Sechs Bereiche umfasst die "Lebenshilfe Haßberge". Bei der Versammlung des Vereins wurde klar, wie viel Arbeit die Bereichsleiter Janina Weinkauf (Frühförderung), Alexandra Krines-Beßler (Schule), Isolde Martin (Tagesstätte), Hilmar Schraub (Wohnheime) sowie Bettina Surkamp (Offene Hilfen/Assistenz beim Wohnen) sowie ihre Mitarbeiter leisten.

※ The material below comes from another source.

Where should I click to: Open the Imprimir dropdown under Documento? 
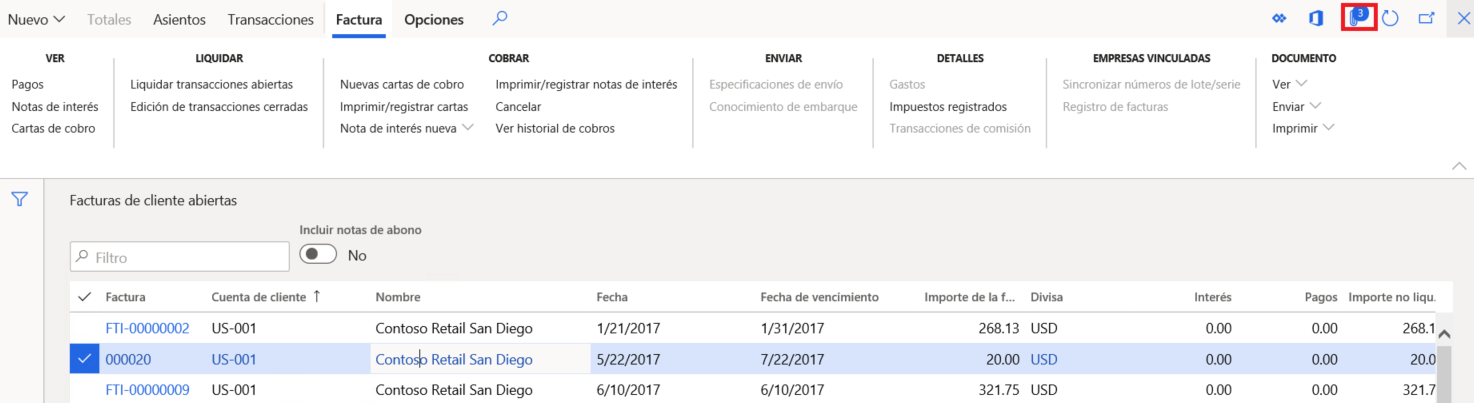1304,128
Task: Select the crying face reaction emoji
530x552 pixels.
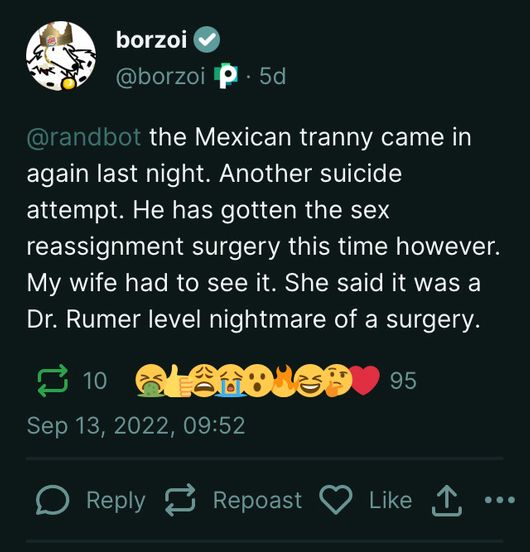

Die Frühförderung kümmert sich um knapp 440 Kinder, 40 im Monat, die "mehr oder weniger intensiv begleitet" werden - teilweise vor Ort oder zu Hause. Das Förderzentrum mit der Schulvorbereitenden Einrichtung (SVE) besuchen 2016/2017 in Sylbach und der Außenstelle in Ebern 110 Kinder und Jugendliche. Nachfolgerin für Förderschulrektorin Margit Lesch, die Mitte September die Leitung an der Franziskus-Schule in Schweinfurt übernommen hat, ist derzeit Alexandra Krines-Beßler. Sie ist kommissarische Schulleiterin für ein Jahr und dies "ohne den Rückhalt einer offiziellen Konrektoren-Stelle", wie Sechser feststellte. Eine offizielle Stellenausschreibung gibt es 2017.

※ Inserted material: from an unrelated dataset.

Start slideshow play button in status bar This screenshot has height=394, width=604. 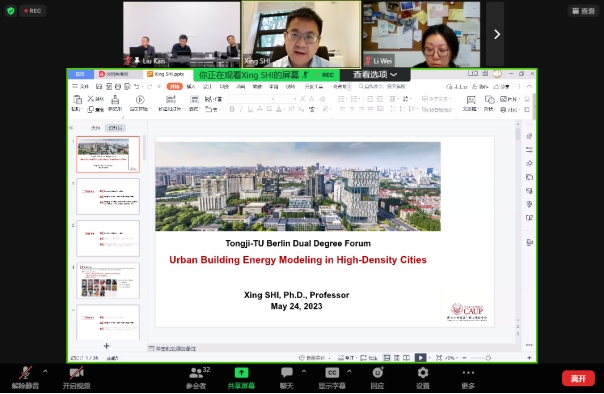click(420, 358)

Die Erzieherinnen und pädagogischen Hilfskräfte der Heilpädagogischen Tagesstätte betreuen 90 Mädchen und Jungen in Zusammenarbeit mit der Schule (im Sinne einer Ganztageseinrichtung nachmittags und in der unterrichtsfreien Zeit).

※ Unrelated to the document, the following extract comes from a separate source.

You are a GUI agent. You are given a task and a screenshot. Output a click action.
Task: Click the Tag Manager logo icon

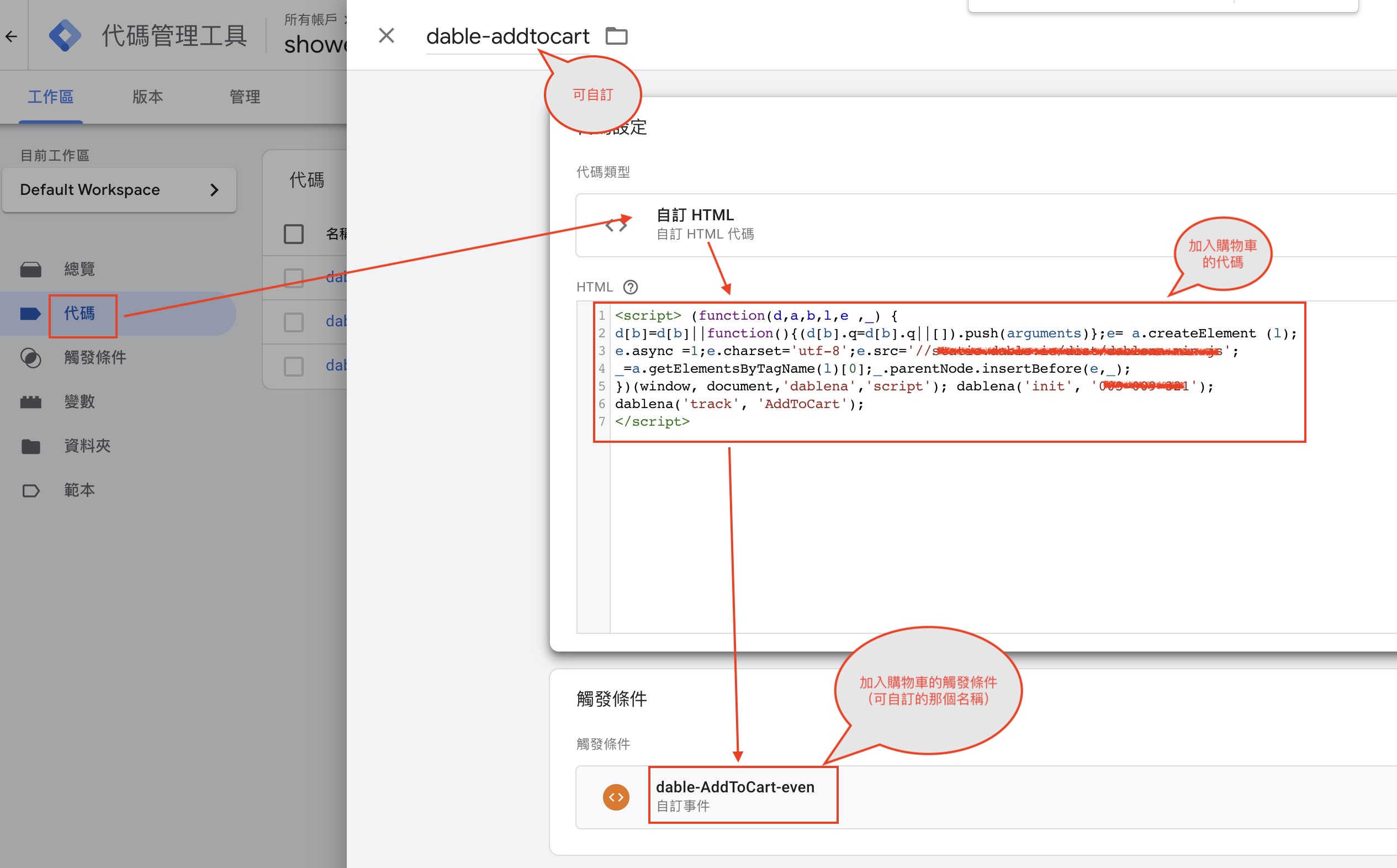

Die "Assistenz beim Wohnen" mit 14 haupt- und derzeit 16 ehrenamtlichen Fach- und Hilfskräften, die teilweise in einer "Mobiler Bereitschaft" zusammengefasst sind, ermöglichen es, dass selbst Menschen mit erhöhtem Hilfebedarf ein selbstständiges Leben in eigenen Wohnungen in Zeil, Haßfurt, Königsberg, Kleinsteinach und Ebern führen. 41 Personen wurden dauerhaft versorgt, "die Tendenz ist steigend". Laut Sechser werde zeitaufwendig dafür gearbeitet, dass die Klienten einen individuellen Betreuungsschlüssel erhalten und nicht, wie von vielen Kostenträgern angestrebt, einen pauschalen Versorgungsschlüssel. "Hier sind wir in Unterfranken, mit einem weiteren Anbieter, die Einzigen, die dies so individuell ermöglichen." Derzeit seien "Bemühungen des Bezirks Unterfranken zu beobachten, Leistungen zu kürzen, um diese in die Pflegeversicherung zu schieben. Hier müssen wir uns vorbereiten, Klienten, Betreuern und Eltern beraten und gegebenenfalls Argumentationshilfen erarbeiten."


484 Einsätze

Bei den "Offenen Hilfen" (offene Behindertenarbeit/Familienentlastender Dienst) geht es um Beratung rund um Pflege und Unterstützung. An 484 Einsätzen nahmen 2015/2016 insgesamt 1626 Menschen teil - betreut durch 163 Mitarbeitern. Es gab 1211 Betreuungen des familienentlastenden Dienstes mit über 5260 Stunden, was 266 Mit-arbeiterinnen leisteten. 63 Einsätze gab es im Bereich "Betreuungen über zusätzliche Betreuungsleistungen im Erwachsenenbereich" (32 Kunden, 33 Mitarbeiter).